*Task to carry out*. In the opinion piece on saying "health care" versus "insurance," how large a tax deduction per couple does the administration propose?

*Passage to read*.
PLEASE, MR. PRESIDENT: Don’t Say “Health Care” When You Mean “Insurance”
Two days ago I expressed my general support for the President’s State of the Union Address, but one brief passage annoyed me deeply.
As he prepared to introduce the most publicized and innovative proposal of his speech, the President of the United States declared: “A future of opportunity requires that all our citizens have affordable and available health care.”
Mr. President, please! Don’t fall into the Democratic trap of using the term “health care” when you really mean “health insurance.”
In truth, all Americans already have access to “affordable and available health care”--- in fact, millions of us (including millions of illegal aliens, by the way) get their “health care” without cost. There is no evidence – none – that Americans fail to receive medical treatment when they need it and seek it. Our country boasts a gigantic network of overburdened emergency rooms, county hospitals, Medicaid, free clinics and other compassionate institutions that exist to provide health care to people who might otherwise be unable to afford it.
When Democrats rail about “47 million Americans without health care” it sounds like a sixth of the country doesn’t get to see doctors or manage to visit hospitals for necessary procedures. In fact, many (if not most) of that famous47 million pay for the health care they receive (what a concept!) because they’re in generally good health and they’ve decided that it’s cheaper to cough up the money directly to the docs than to fork over the funds needed for the “protection” of insurance. Some studies suggest that at least half of the uninsured earn family incomes of $50,000 or more – making it clear that they could acquire low cost, high deductible insurance if they chose to do so.
The President’s plan actually makes great sense as a means of encouraging such individuals and families to buy the insurance policies they might need to protect them from health catastrophes, while continuing to pay their own way when it comes to regular doctor visits and preventive care. For nearly all Americans, the tax deduction the administration proposes ($15,000 per couple) will save far money (because it’s also provides a deduction from payroll/social security expenses) than the cost of a high deductible insurance policy.
I know one family of five, for instance, where the yearly cost of catastrophic protection (despite the over-fifty status of both parents) comes to less than $6,000 a year, The tax saving through the proposed tax deduction – only available if one buys an appropriate policy – would more than cover the cost of such insurance. Rather than punishing those who don’t get insurance, the President’s plan rewards those who do. That’s usually a better way to encourage people to behave as the government wants them to behave.
Fortunately, Mr. Bush deployed the language more successfully in his speech after his initial, ill-considered, misleading declaration. “Many Americans cannot afford a health insurance policy,” he accurately observed. “And so tonight, I propose two new initiatives to help more Americans afford their own insurance.”
Here, he’s talking sense--- he speaks about affording “insurance,” not about affording “health care.”
As this debate unfolds, watch the way the Democrats distort this issue by referring to “millions with no health care” when they’re really talking about people without insurance.
Conservatives can’t stop lefties from playing such dishonest games with language but please, Mr. President, don’t make it easier for them by falling into the same pattern yourself.

*Raw data*.
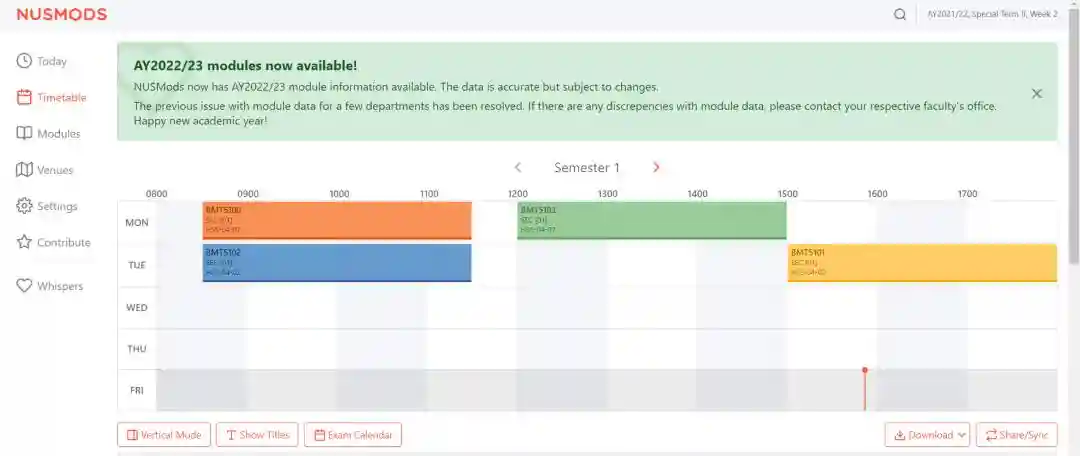Expand the Download dropdown

(x=927, y=435)
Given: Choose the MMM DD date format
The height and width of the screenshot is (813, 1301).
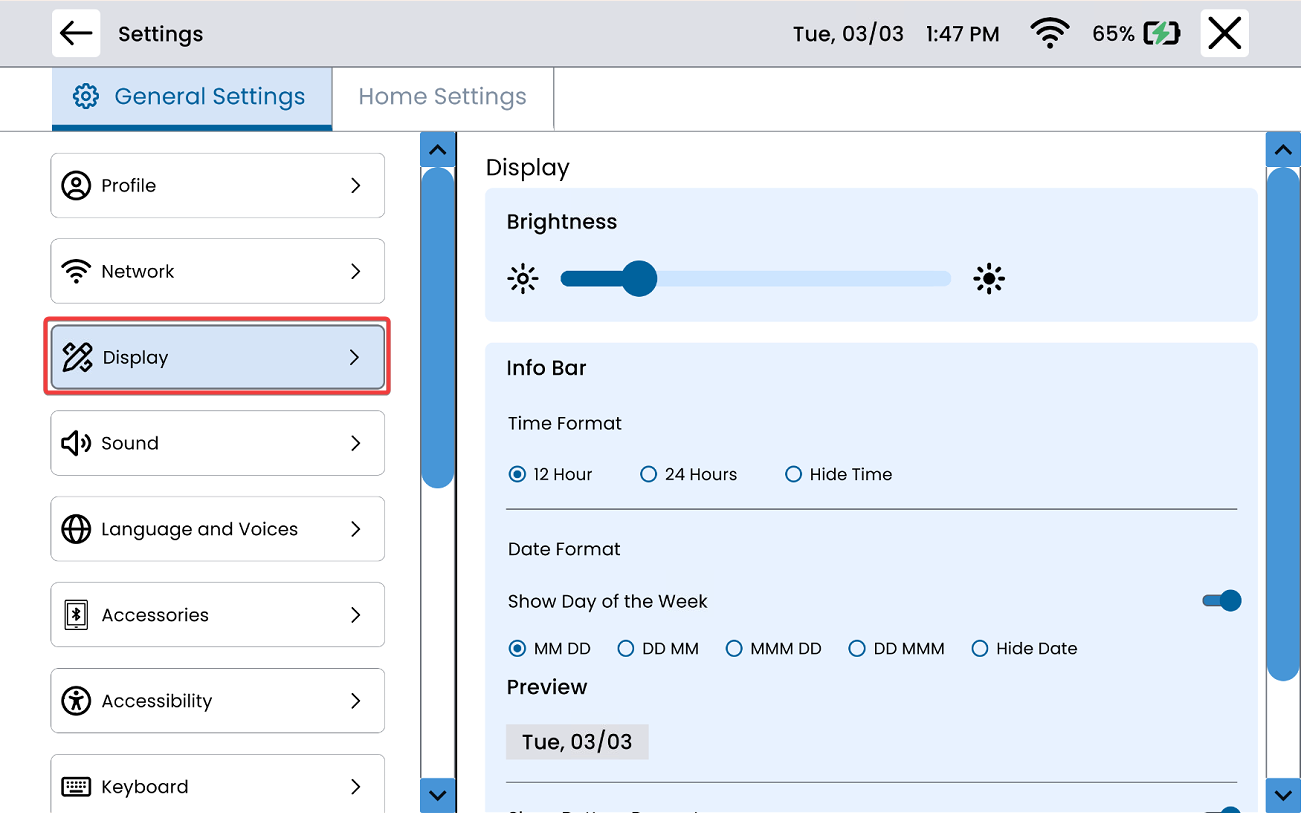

*Exercise solution*. $15,000 per couple.